Foi publicado, esta quarta-feira, o concurso do sistema de incentivos à inovação produtiva para os territórios de baixa densidade, que contempla uma taxa de financiamento para as empresas localizadas nestes territórios de até 50% para as micro e pequenas empresas e de até 40% para as médias empresas, através da modalidade de subvenções não reembolsáveis.

Segundo o Governo “este concurso tem uma dotação de 117 milhões de euros, dos quais 70 milhões de euros geridos pelo Compete2030 e o restante pelos Programas Regionais (Norte, Centro, Alentejo e Algarve)”.

“A coesão territorial começa quando todas as regiões contam, e contam por igual. Esta diferenciação positiva das empresas dos territórios de baixa densidade impulsiona essa coesão, tornando os fundos mais atrativos para as empresas que escolham ali investir e com isso fixar mais população no interior”, assegura o Ministro da Economia e da Coesão Territorial, Castro Almeida.

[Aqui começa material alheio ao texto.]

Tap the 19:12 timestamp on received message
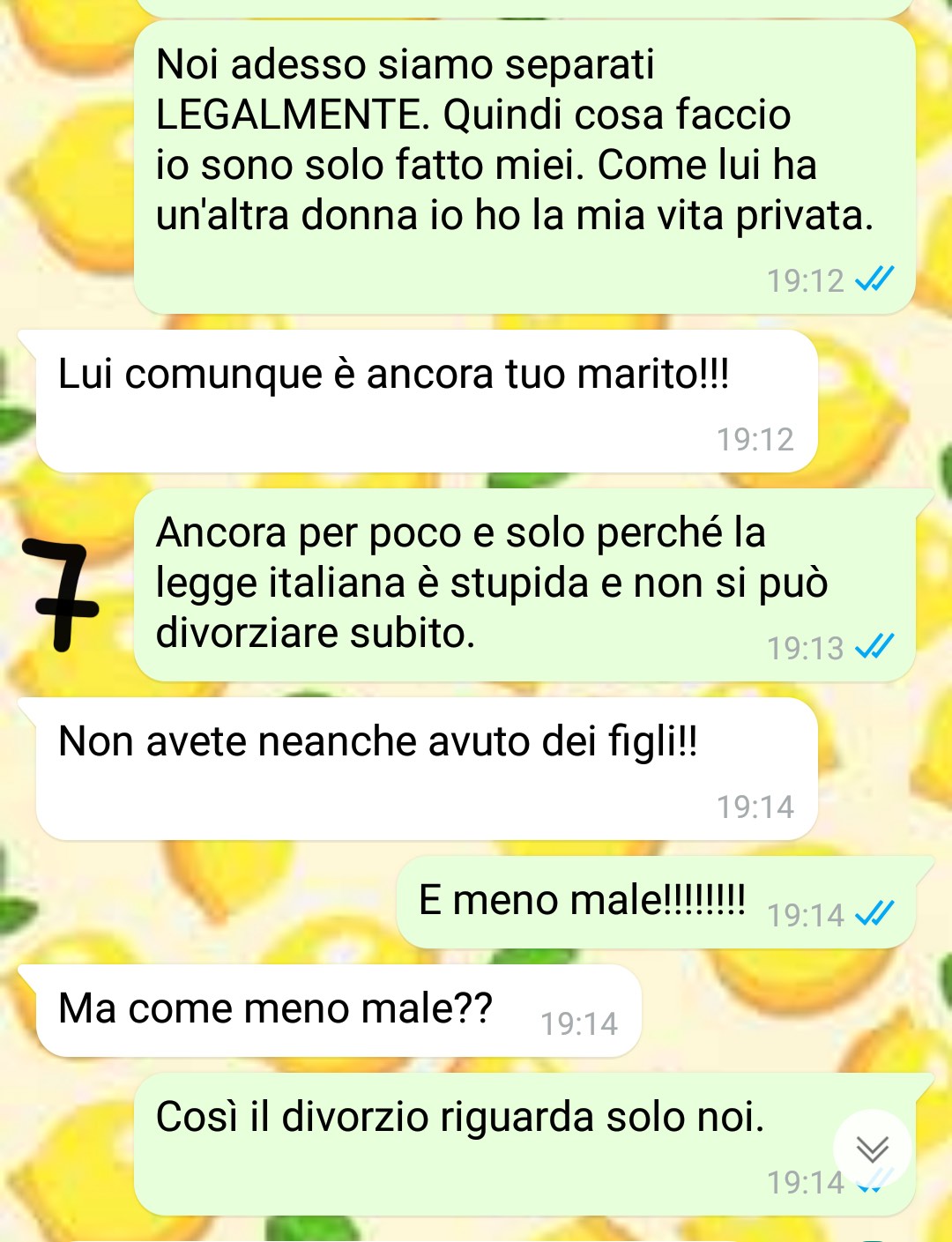 click(755, 439)
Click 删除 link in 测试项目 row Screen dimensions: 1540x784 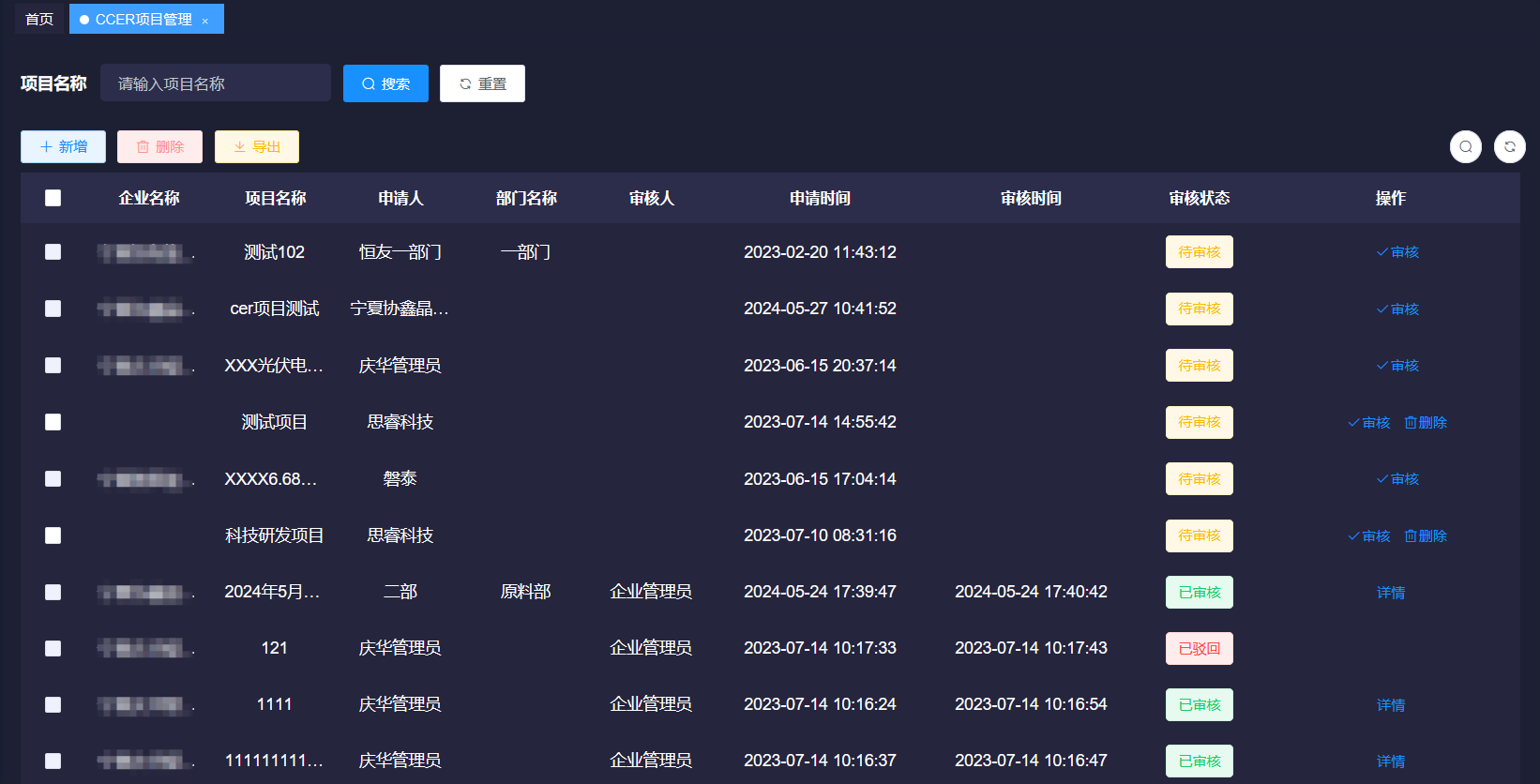coord(1426,423)
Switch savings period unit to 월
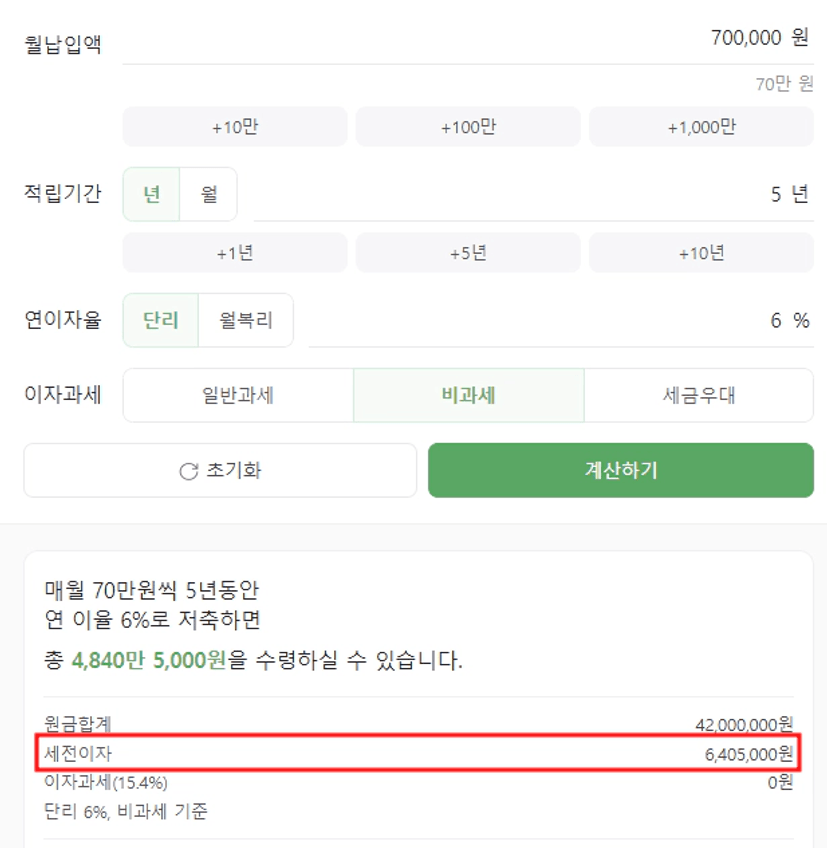 pyautogui.click(x=208, y=194)
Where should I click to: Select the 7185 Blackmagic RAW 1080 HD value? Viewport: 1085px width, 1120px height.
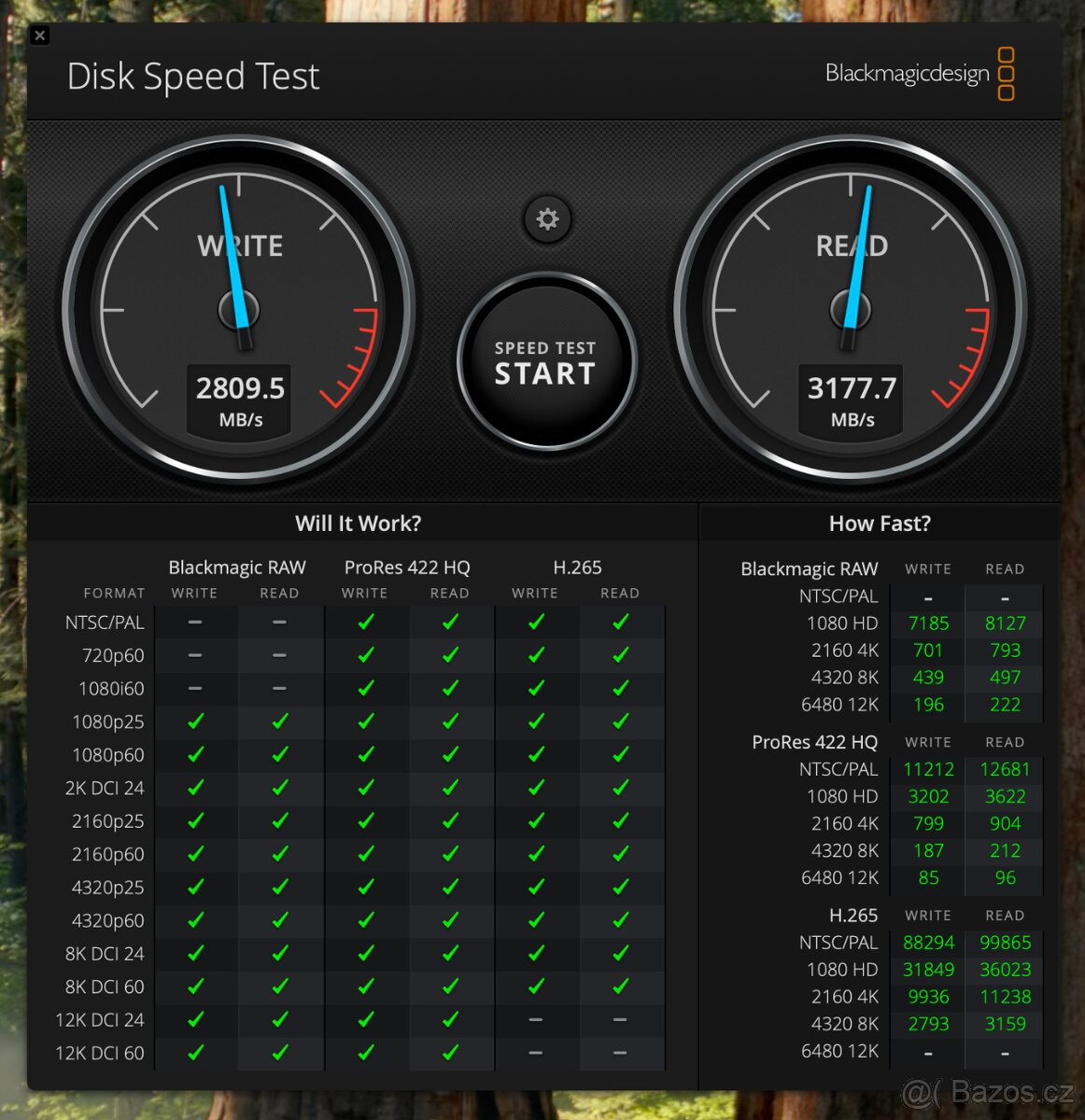(x=928, y=623)
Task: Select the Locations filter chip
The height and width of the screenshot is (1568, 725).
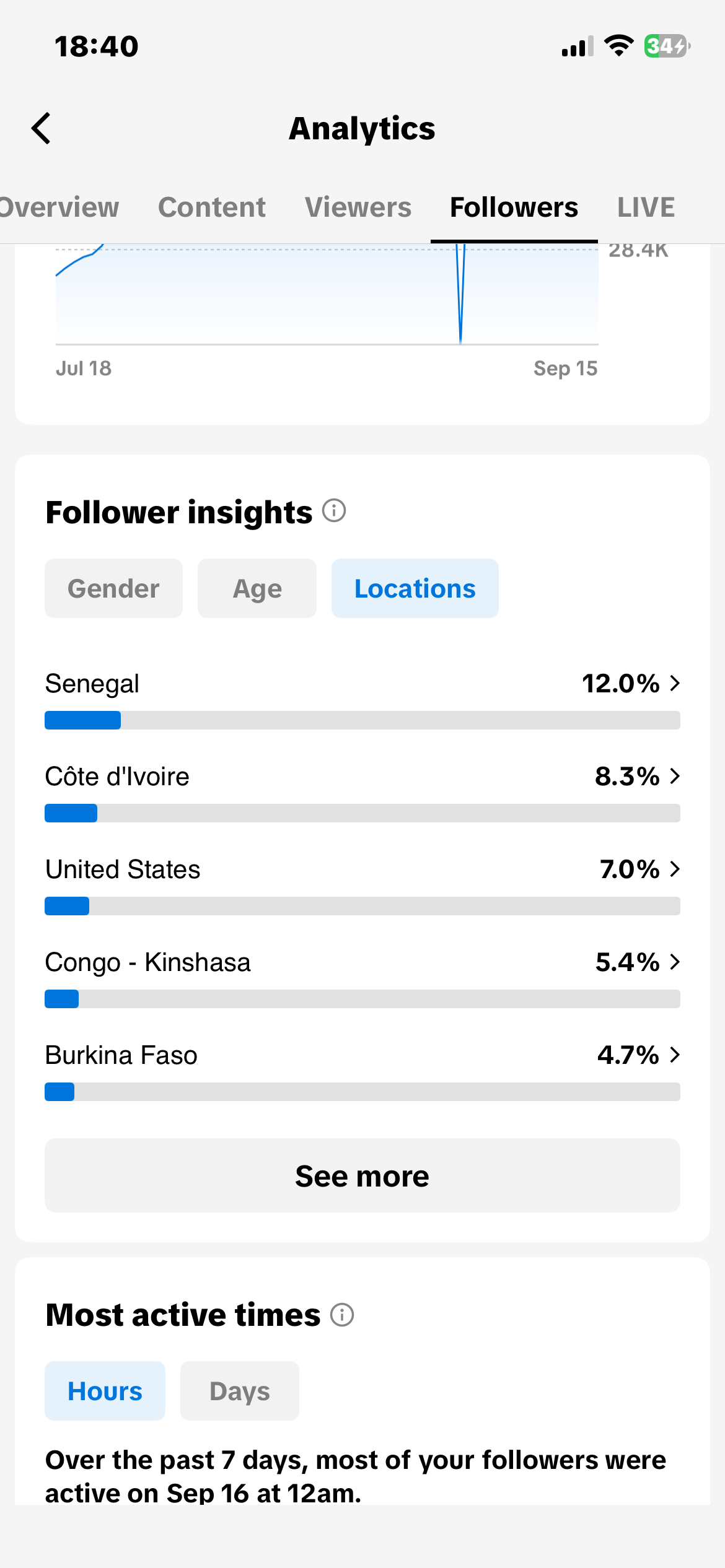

O executivo de Luís Montenegro explicou que “são elegíveis projetos de investimento que visem a criação de um novo estabelecimento, o aumento da capacidade de produção de estabelecimento já existente, a diversificação de produção para produtos não produzidos ou serviços não prestado ou a alteração do processo global de produção”.

“Podem candidatar-se micro, pequenas e médias empresas dos territórios de baixa densidade das regiões NUTS II do Continente (Norte, Centro, Alentejo e Algarve), não sendo elegíveis projetos enquadráveis nos investimentos no âmbito das energias renováveis, agroalimentar e turismo da região NUTS III Alentejo Litoral”, sublinhou o Governo.